Eclipse at Noon by James Axler

The head was missing from the body, sunk in some deep pool, ripped away in ragged tendrils of sinew and gristle, the flesh a dirty white color. One arm was gone, torn off at the shoulder, and the other had disappeared. The legs had both been broken a dozen times, splintered stumps of bone showing through the wrinkled, pallid skin.

There was no way of recognizing the elegant, powerful woman who had been their hostess and had brought murder and disaster to them. What remained of the corpse lay sprawled in the mud at the edge of the river, water lapping at it, making it rock gently back and forth.

“Should get it?” Jak asked hesitantly.

As they looked across, a pair of mutie fish-falcons swooped in from the north, out of the pines. They had wingspans approaching twenty feet and huge bronze hooked beaks. Golden eyes looked incuriously at the five invaders of their territory as they sliced through the dusk, settling on the raggedy flesh of the dead woman.

“Let it lie, Jak,” Mildred said. “Bitch got something like she deserved.”

Doc nodded his agreement. “I have encountered divine vengeance many times in Deathlands. To be ripped apart and then be food for the fowls of the air in a river of vile, stinking mud is an apposite ending for that ghastly, murderous person.”

“No sign of Ryan. Not even a rag of his clothes,” J.B. commented. “Nothing.”

Krysty sighed and stretched, standing to stare around in the dying light. “Nothing more we can do tonight,” she said. “We might miss something.”

“Camp a little way inland from the river,” the Armorer suggested. “No sign of any pursuit from the ville. Must be a good ten miles away by now.”

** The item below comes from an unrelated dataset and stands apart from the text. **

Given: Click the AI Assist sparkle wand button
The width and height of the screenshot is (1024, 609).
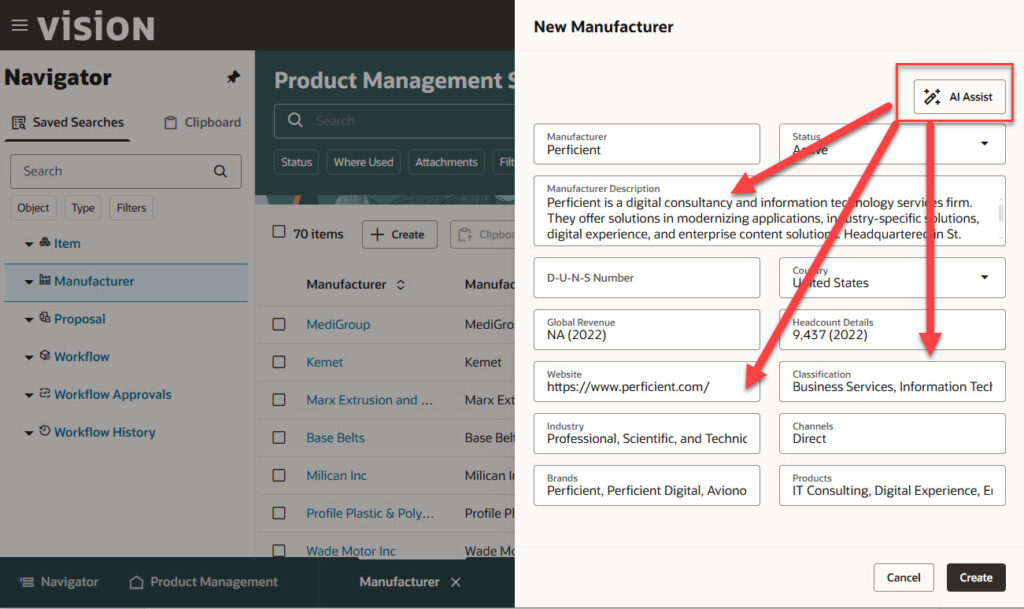Looking at the screenshot, I should (x=959, y=97).
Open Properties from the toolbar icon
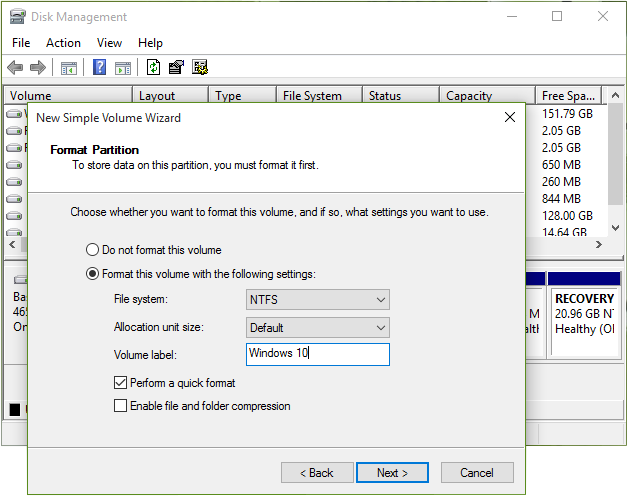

For a few moments they watched the rapacious scavengers as they ate, peeling away a long strip of intestines, squabbling noisily as they tugged it between them.

Krysty shook her head. “Just hope that what’s left of Ryan isn’t” She let the sentence fade into the darkness.

“We’ll make an early start in the morning,” Krysty announced, heading away from the quiet river.

Behind her, Jak and J.B. exchanged a meaningful, hopeless glance, but neither of them spoke.

Chapter Two

Ryan had lived within the silent shadow of death for all of his adult life. Indeed, as a child his constant companion was the tall man in the hooded cloak, with the scythe across his shoulder.

As the river dragged him under, already barely conscious from the steepling fall, he slipped in and out of blackness, his fading mind dragging up images of some of his other close calls with mortality an ax, wielded by a man dressed as a monk, in a brown habit and shaved head, the huge blade slicing a crescent-shaped cicatrix of flesh from Ryan’s arm, hissing by to strike golden sparks from the stone-flagged floor of the chancel; a ball from a nineteenth-century dueling pistol, plucking at his sleeve, barely drawing a bead of blood; a cell in the Everglades, where tidal water swilled in and out, rising within inches of the packed mud ceiling, forcing him against it, struggling for life for the long, cold hours until the salt waves receded once more, kicking away at the deadly snakes that swam around him; pinned to a giant sequoia with a hunting arrow through the sinews of his shoulder, holding him helpless while he struggled to reload his musket, watching the black-masked warrior moving toward him through the pools of bright sun and dappled shadow, another shaft already notched and ready.

The waters carried him along at a terrifying pace, faster than a man could run, bouncing him off boulders, rattling the teeth in his head. An undertow tugged him down into icy deeps, holding him there for eternities, blacking him out again. His mind plucked memories from his past.

He lay on a truckle bed in a shotgun shack in rural Georgia, as weak as a kitten from an amoebic fever, helpless while a little girl of eight years climbed onto his chest holding a filthy pillow in both hands. She leaned over his face, smiling gap-toothed into his eye, and began to suffocate him.